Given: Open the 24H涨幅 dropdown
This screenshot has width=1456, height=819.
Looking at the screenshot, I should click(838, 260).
...
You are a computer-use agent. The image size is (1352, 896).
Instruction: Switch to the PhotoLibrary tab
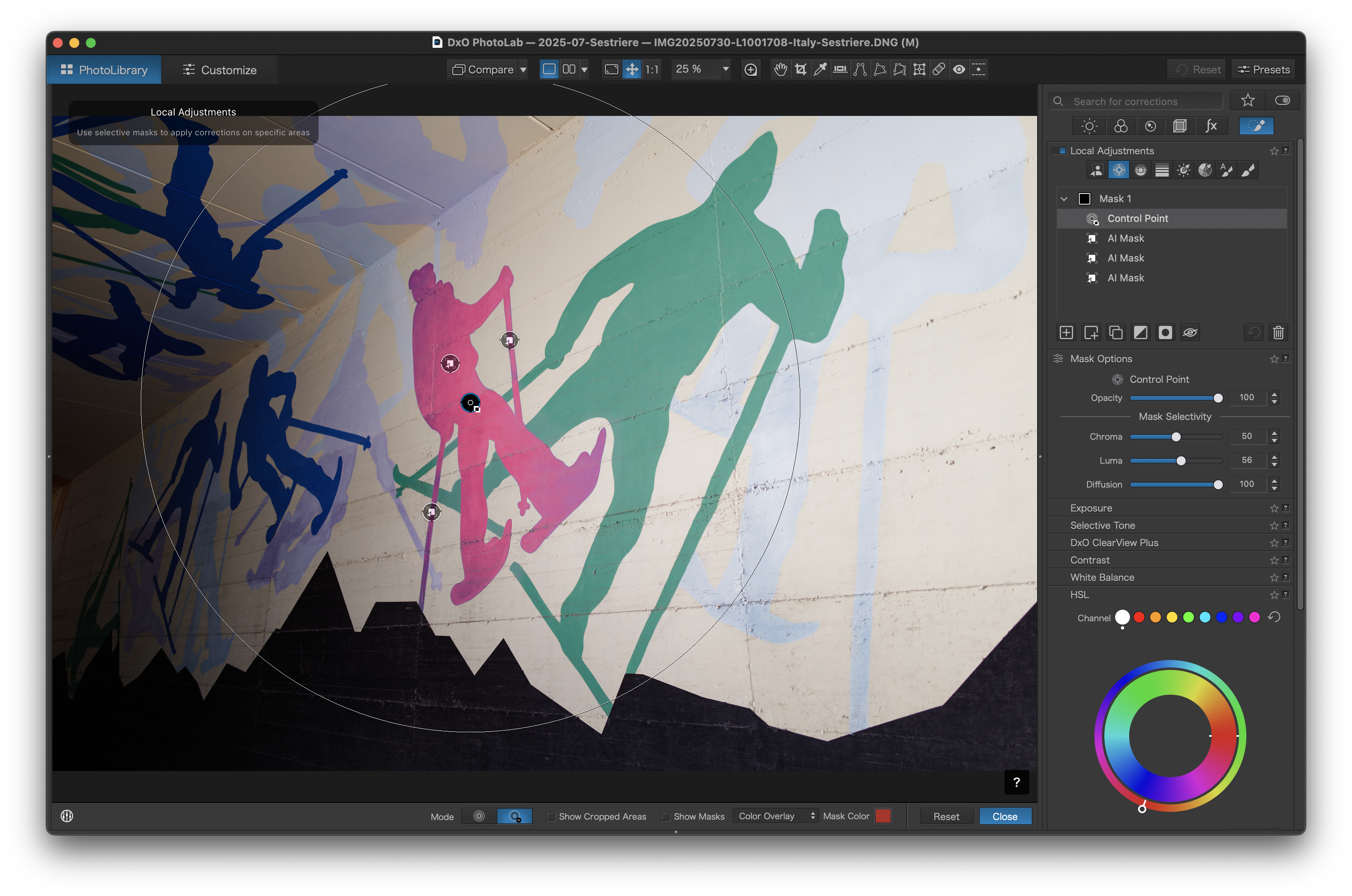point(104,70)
* * *
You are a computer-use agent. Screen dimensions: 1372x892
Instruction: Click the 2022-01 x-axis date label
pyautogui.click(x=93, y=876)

#### Work required
Go through the data and show each line that holds "computer".

#### Output for this task
You are a computer-use agent. The image size is (1352, 896).
You are a computer-use agent. Screen dimensions: 1372x892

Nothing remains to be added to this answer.